Chronic and rapid nutrient uptake predisposes cells to nutrient accumulation, which can stress many adaptive systems and drive the development of metabolic diseases. We have identified the ER-resident transcription factor erythroid 2 related factor-1 (Nrf1/Nfe2L1) as a critical sensor and regulator against excessive cholesterol exposure. Our interest lies in understanding the mechanisms by which ER-resident proteins such as Nrf1 sense different nutrients and couple to a broad adaptive program to maintain cellular integrity.


The endoplasmic reticulum (ER) and mitochondria have dynamic physical and functional interactions at mitochondria-associated membranes (MAMs), which are conserved structures that determine cell survival through the transfer of calcium and other metabolites. In the context of obesity, we find an abnormal increase in MAM formation, contributing to impaired metabolic homeostasis. We are interested in how these inter-organelle interactions, and also mitochondrial ROS production, can shape metabolic regulation.

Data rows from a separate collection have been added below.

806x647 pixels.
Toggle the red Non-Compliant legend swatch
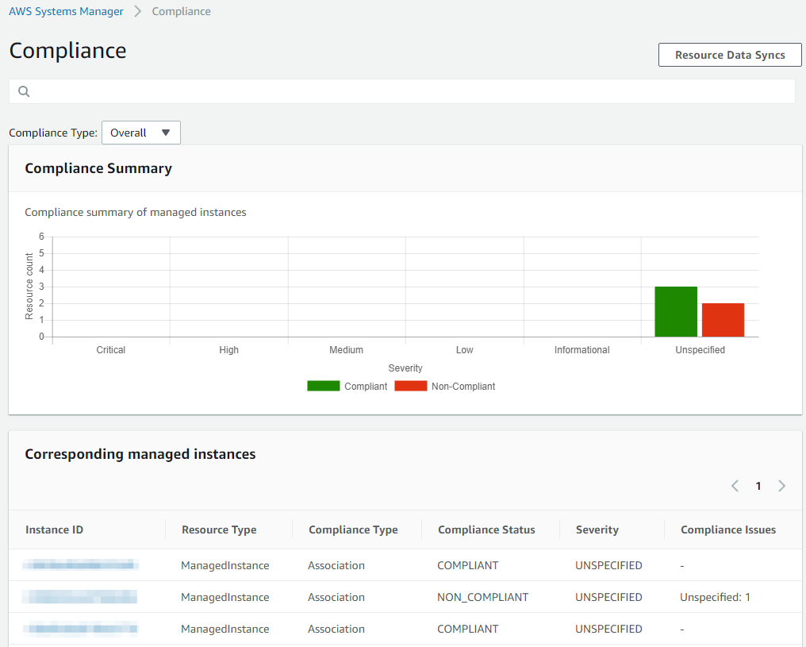(410, 386)
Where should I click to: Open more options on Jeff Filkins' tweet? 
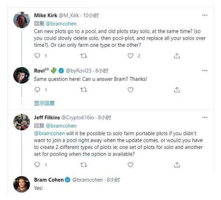tap(205, 117)
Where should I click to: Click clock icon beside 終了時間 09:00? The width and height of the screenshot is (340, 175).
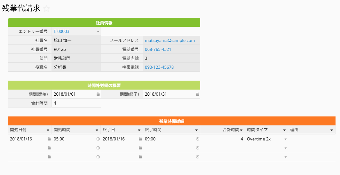pos(197,139)
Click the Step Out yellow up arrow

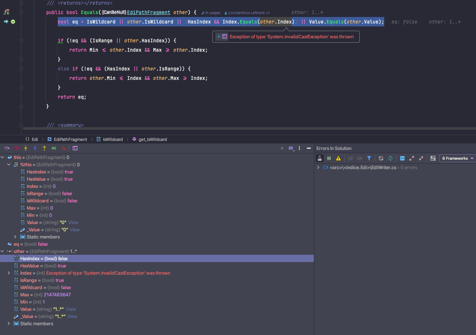tap(44, 148)

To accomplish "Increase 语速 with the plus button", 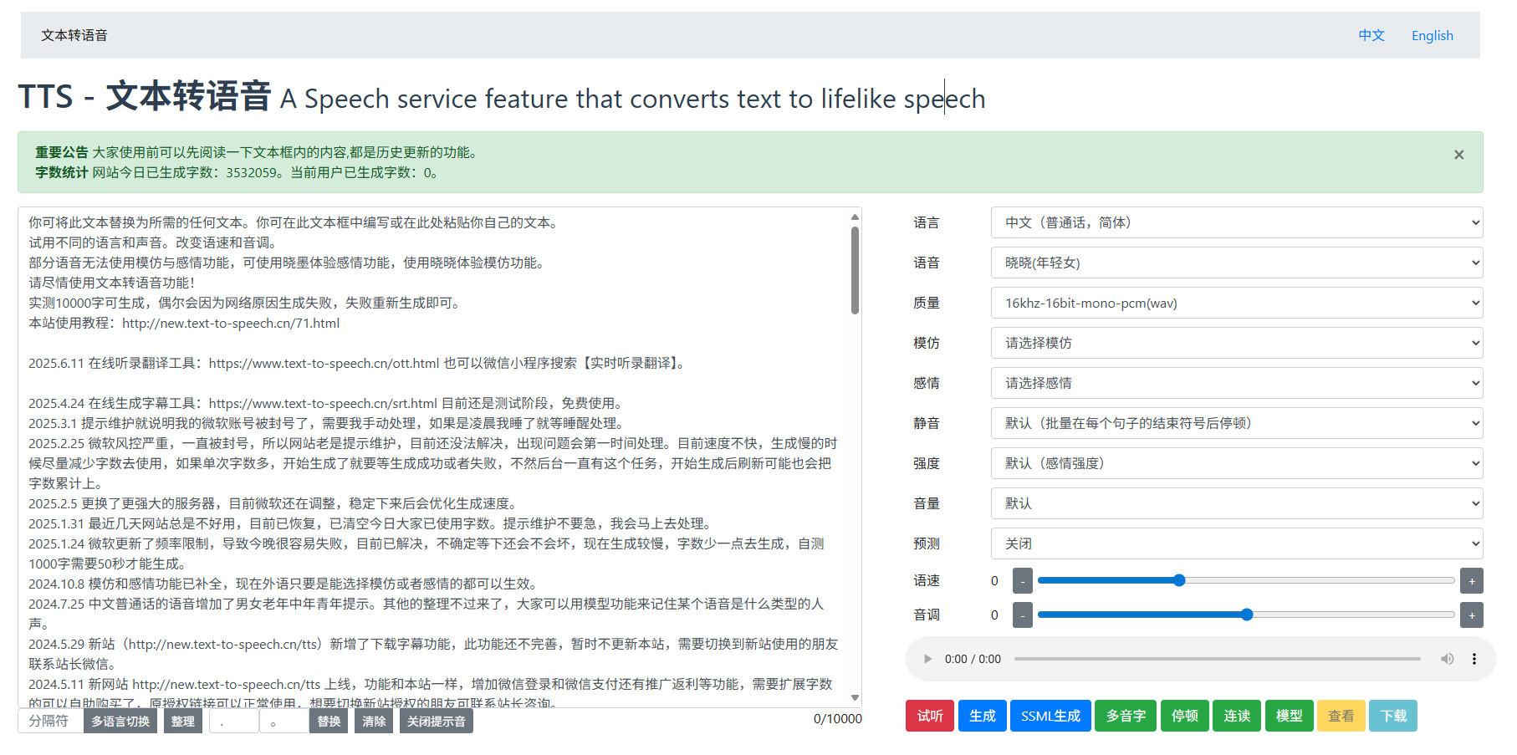I will (x=1471, y=580).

In the context of obesity, the ER is less capable of storing calcium properly, leading to impaired function of metabolic enzymes. We have shown that proteins that sense and regulate the levels of calcium in the ER, such as STIM1, are altered in liver cells of obese mice. We want to understand the connections and mechanisms that underlie calcium homeostasis and obesity-associated alterations.